The Gozo residents who are fighting off Carravan’s pretensions to take over the land on which their houses were built, are insisting Archbishop Charles Scicluna needed the consent of the Vatican to hand over the control of this foundation to a layman.

In previous court cases defended by the Curia against Stagno Navarra’s claims, the archdiocese’s lawyers had successfully shown that the Holy See’s permission was required on on any ecclesiastical foundation such as the Navarra foundation.

But Bonnici told the Court that the Curia’s new stance in its deal with Carravan was that it no longer recognised the Navarra foundation as an ecclesiastical foundation.

“No transfer of property took place… that €200,000 was not a ‘price’ for the land, but for the pious obligations due to administer the foundation.”

Archbishop Charles Scicluna has now been called to testify in a court case in Gozo. His request to testify by video-conference was refused by the court.
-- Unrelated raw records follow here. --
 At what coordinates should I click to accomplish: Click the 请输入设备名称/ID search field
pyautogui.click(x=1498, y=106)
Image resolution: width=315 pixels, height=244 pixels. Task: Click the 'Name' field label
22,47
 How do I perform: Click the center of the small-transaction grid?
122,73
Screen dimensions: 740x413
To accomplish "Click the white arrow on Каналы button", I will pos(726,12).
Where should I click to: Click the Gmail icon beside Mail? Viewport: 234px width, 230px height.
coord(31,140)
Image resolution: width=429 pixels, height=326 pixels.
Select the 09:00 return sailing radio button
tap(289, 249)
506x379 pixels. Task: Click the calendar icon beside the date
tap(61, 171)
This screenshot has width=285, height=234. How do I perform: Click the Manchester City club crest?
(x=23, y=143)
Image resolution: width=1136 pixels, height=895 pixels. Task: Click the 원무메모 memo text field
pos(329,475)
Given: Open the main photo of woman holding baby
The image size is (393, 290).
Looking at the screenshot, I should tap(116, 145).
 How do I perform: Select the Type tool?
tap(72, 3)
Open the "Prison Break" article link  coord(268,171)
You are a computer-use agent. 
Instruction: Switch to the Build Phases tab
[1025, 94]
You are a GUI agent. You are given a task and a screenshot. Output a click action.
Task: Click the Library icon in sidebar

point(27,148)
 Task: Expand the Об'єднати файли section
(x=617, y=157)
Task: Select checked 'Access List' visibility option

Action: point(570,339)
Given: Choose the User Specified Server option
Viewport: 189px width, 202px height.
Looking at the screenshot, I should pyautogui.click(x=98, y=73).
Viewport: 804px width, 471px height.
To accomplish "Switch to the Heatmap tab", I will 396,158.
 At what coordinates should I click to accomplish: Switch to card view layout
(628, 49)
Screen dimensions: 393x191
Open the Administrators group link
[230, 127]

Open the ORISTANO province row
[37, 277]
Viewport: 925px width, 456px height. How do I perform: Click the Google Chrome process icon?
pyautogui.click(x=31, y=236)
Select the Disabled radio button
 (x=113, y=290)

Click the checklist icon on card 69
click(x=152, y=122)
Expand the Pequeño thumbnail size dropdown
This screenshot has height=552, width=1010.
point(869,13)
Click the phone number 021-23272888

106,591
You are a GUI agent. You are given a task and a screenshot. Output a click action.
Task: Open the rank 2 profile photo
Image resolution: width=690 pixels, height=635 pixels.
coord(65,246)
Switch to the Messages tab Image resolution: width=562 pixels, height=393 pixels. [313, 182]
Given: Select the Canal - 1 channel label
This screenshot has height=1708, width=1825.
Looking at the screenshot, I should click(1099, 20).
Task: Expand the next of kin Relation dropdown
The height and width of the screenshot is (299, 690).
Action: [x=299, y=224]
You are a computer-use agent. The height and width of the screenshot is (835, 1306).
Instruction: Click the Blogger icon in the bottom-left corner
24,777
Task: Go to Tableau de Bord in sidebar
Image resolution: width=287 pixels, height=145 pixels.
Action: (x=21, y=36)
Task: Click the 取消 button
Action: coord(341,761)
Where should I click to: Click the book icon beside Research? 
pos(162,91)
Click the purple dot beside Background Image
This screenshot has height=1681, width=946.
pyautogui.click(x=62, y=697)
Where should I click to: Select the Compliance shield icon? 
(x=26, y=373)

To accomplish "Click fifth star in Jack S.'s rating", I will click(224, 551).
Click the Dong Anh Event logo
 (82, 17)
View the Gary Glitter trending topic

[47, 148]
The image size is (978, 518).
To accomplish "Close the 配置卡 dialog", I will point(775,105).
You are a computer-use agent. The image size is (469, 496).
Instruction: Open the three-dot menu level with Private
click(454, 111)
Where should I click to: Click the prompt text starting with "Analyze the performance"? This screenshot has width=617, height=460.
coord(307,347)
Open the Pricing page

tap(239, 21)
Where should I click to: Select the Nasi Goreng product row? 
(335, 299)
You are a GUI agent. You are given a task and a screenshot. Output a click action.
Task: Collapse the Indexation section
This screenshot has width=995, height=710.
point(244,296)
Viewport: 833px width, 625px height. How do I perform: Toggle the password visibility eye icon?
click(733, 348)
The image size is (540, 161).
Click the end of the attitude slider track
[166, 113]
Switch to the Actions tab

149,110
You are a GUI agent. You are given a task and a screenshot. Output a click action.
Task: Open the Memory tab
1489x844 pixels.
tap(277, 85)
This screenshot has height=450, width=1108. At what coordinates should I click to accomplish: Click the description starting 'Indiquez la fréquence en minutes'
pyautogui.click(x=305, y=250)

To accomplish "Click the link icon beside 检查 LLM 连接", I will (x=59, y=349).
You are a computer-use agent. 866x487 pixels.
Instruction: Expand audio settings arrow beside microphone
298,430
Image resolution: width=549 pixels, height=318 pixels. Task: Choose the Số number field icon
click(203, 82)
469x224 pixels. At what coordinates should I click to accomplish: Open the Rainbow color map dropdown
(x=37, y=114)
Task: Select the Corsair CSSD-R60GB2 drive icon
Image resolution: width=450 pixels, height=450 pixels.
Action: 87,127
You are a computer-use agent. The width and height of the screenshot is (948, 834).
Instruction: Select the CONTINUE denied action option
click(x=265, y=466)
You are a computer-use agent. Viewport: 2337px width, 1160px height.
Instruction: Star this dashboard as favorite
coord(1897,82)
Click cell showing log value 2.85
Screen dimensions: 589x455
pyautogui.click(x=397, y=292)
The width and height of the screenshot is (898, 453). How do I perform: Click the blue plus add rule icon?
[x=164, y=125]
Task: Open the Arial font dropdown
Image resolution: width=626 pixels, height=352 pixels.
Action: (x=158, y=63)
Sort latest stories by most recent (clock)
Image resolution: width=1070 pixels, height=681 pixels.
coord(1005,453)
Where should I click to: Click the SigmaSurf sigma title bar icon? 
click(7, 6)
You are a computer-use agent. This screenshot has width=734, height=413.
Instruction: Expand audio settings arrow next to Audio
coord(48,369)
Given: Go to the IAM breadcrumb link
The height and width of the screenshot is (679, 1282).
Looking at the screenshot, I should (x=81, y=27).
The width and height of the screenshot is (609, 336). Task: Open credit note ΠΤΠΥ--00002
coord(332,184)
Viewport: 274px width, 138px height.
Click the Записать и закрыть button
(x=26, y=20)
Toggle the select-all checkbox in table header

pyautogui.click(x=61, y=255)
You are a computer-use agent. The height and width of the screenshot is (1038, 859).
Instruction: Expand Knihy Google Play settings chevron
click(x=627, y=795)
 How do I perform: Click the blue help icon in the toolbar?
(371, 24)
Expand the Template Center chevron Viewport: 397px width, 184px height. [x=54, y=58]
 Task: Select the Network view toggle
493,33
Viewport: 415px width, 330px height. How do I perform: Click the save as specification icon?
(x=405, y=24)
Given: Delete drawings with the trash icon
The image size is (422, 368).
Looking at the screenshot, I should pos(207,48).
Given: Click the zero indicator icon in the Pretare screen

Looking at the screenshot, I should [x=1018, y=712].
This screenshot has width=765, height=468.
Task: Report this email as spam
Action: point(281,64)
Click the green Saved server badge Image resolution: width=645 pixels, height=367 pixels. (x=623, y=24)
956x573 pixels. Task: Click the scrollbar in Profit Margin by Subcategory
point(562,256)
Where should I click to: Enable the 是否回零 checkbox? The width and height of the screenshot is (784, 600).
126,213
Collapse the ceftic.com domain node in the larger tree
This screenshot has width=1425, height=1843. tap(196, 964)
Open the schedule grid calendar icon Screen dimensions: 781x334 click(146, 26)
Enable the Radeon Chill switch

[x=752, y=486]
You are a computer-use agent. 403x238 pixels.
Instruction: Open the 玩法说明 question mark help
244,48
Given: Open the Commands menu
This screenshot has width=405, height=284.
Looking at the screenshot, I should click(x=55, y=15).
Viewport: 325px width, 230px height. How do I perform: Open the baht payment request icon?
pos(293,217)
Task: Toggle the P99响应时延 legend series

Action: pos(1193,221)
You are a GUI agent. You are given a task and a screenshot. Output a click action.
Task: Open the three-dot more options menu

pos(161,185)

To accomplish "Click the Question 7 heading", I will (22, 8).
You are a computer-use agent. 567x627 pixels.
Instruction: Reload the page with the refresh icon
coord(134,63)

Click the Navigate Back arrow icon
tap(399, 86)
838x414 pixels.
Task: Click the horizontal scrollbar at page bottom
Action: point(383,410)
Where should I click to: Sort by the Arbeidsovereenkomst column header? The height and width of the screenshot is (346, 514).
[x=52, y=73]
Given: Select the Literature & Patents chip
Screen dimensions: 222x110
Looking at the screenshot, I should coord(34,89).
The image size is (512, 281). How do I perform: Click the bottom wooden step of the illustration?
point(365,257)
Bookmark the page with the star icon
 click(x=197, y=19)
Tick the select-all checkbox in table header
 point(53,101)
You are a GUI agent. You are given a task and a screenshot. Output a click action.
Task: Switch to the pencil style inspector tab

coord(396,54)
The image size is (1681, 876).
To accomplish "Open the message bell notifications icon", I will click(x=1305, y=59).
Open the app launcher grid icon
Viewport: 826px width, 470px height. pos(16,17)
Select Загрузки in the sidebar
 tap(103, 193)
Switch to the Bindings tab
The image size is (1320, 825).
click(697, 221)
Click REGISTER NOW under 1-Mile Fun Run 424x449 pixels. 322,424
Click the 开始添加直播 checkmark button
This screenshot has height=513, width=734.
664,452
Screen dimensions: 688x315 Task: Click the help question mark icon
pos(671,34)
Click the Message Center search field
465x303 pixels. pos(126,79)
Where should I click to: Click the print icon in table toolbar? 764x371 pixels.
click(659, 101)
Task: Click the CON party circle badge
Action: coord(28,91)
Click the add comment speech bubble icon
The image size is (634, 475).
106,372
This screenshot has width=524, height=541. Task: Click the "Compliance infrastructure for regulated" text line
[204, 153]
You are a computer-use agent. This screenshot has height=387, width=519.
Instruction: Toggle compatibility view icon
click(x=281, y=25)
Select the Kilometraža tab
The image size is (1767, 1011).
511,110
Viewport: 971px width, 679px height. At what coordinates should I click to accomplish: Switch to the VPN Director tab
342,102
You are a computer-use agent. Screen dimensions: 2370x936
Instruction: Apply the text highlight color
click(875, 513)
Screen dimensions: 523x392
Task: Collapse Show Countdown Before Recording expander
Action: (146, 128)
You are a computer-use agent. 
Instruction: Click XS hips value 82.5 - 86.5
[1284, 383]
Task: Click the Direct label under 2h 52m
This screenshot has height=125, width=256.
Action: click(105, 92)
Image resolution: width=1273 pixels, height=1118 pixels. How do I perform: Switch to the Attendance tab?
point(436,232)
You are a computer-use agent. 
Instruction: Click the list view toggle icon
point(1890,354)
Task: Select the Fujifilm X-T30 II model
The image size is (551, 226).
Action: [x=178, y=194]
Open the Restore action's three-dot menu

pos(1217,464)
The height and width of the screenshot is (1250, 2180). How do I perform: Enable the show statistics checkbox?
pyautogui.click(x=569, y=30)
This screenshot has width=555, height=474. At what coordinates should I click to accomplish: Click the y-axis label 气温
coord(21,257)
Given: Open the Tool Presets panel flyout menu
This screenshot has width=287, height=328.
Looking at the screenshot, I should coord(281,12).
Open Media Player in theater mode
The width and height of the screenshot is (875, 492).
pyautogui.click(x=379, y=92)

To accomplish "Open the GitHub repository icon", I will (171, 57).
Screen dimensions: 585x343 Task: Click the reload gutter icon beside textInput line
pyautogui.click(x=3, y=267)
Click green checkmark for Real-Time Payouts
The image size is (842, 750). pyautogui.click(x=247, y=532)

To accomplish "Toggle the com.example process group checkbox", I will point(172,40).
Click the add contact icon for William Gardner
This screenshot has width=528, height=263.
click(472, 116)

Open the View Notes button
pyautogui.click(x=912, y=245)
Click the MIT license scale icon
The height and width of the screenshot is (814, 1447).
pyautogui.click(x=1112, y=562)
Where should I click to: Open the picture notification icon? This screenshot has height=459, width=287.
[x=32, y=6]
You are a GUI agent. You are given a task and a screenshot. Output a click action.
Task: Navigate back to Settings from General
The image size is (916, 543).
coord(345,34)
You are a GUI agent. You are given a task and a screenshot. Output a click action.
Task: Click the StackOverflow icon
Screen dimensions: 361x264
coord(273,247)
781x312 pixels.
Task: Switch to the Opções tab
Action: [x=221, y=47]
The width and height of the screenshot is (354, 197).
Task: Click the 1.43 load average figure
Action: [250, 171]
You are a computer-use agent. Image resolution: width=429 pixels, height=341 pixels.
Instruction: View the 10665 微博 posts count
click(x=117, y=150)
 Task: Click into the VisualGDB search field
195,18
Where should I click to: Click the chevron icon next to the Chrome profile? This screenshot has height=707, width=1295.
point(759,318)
Scicluna has also refused to answer questions from MaltaToday as to why he consented that Carravan’s lawyer Patrick Valentino be appointed rector of the Abbazia, when the late Archbishop Giuseppe Mercieca, his predecessor, had refused to appoint layman Richard Stagno Navarra as rector of the Abbazia.

The defendants fighting Carravan’s claims insist that, in the Church’s long drawn-out case against Richard Stagno Navarra, the Abbazia was considered an ecclesiastical foundation, where changes to the way it is administered also require the consent of the Holy See.

In court, Ray Bonnici suggested that the Church had decided it would no longer consider the foundation to be ecclesiastical, and that the 2013 court ruling had considered the Abbazia to be a lay foundation even though it gave the power to the Archbishop to nominate the rector of his choice.

Bonnici could not explain why the Curia had elected itself the power to no longer consider the Abbazia an “ecclesiastical” entity.

“We considered the new circumstances, we saw the court sentence, we examined once again the foundation deed, which contains certain doubts, and saw that the only interest the Church could have on property that does not belong to it, is the execution of the pious obligations, so we came to this deal for €200,000.”